TASK PROMPT – I need each line of the entries below that includes the string "taskbar".
EXERCISE DATA: Begin
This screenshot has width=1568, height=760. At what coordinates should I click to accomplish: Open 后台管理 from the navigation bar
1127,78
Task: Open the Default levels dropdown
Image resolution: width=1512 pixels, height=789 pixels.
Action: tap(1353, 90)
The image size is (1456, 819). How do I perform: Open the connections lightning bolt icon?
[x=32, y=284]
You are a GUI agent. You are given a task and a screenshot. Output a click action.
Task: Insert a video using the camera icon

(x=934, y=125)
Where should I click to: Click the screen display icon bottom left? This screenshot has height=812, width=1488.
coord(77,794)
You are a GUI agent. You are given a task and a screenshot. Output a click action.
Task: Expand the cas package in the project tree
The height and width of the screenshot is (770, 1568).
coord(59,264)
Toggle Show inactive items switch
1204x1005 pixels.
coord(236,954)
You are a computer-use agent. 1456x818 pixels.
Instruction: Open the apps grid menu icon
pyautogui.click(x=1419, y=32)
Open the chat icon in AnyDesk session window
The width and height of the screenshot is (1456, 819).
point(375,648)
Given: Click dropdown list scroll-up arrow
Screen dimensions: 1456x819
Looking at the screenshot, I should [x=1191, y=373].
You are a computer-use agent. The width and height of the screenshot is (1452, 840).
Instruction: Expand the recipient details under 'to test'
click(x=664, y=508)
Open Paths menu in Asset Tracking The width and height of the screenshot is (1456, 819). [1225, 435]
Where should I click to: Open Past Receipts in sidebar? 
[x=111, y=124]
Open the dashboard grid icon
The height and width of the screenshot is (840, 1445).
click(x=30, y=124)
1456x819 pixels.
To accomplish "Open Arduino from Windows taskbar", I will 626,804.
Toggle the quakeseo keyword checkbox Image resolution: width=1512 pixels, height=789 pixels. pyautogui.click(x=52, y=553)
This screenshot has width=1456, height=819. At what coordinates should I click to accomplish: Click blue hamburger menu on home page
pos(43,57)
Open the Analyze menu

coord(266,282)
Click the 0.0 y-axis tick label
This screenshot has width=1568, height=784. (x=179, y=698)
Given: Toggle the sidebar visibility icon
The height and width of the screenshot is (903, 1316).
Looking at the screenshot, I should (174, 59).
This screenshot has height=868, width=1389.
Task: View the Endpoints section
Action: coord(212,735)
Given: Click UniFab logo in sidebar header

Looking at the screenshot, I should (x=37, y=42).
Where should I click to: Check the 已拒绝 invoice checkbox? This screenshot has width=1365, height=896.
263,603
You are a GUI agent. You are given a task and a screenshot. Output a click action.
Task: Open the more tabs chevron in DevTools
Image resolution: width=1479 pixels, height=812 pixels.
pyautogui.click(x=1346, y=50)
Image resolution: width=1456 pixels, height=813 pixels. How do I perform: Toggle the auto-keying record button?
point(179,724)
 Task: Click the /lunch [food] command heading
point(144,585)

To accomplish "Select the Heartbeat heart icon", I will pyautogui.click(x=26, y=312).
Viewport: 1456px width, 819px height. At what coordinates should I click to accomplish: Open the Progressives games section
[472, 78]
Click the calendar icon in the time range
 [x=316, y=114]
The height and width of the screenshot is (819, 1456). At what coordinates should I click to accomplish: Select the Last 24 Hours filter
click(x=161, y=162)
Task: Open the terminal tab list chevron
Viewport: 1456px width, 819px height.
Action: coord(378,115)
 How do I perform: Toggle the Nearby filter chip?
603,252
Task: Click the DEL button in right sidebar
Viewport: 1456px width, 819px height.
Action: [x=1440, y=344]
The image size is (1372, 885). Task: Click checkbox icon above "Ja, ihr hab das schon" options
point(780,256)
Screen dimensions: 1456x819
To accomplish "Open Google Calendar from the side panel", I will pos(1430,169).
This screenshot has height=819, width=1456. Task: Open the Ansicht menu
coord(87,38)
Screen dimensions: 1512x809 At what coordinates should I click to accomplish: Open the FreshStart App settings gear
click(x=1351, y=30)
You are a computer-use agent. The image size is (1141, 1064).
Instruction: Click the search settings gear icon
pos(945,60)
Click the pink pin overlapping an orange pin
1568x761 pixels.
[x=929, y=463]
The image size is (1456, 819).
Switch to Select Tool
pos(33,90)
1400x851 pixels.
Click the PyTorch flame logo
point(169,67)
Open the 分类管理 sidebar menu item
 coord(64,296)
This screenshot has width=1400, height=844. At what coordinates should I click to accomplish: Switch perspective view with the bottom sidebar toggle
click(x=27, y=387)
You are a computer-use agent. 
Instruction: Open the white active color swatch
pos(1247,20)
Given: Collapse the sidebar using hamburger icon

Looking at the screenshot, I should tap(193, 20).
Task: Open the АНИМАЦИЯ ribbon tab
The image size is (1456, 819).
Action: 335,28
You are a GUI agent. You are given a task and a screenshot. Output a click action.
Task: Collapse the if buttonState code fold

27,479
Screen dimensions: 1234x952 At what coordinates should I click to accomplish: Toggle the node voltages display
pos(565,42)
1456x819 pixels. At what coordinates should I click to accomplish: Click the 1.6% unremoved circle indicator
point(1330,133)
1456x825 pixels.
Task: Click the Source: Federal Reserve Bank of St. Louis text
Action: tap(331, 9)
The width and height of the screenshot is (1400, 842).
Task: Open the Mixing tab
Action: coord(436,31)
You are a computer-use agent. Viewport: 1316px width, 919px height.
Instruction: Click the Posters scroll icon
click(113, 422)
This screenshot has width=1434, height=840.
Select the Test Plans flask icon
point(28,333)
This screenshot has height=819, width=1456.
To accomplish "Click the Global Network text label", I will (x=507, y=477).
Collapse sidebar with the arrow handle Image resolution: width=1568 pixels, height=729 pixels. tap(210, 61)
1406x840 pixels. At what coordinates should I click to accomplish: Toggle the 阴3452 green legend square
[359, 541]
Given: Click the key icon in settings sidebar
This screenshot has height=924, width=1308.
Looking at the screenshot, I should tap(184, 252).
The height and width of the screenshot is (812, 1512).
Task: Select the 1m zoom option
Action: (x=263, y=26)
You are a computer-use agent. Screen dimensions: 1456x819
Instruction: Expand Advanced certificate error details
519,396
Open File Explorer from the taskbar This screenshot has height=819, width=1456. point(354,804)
EXERCISE DATA: End
RESPONSE BELOW –
To accomplish "Open Arduino from Windows taskbar", I will 626,804.
Open File Explorer from the taskbar This screenshot has height=819, width=1456. point(354,804)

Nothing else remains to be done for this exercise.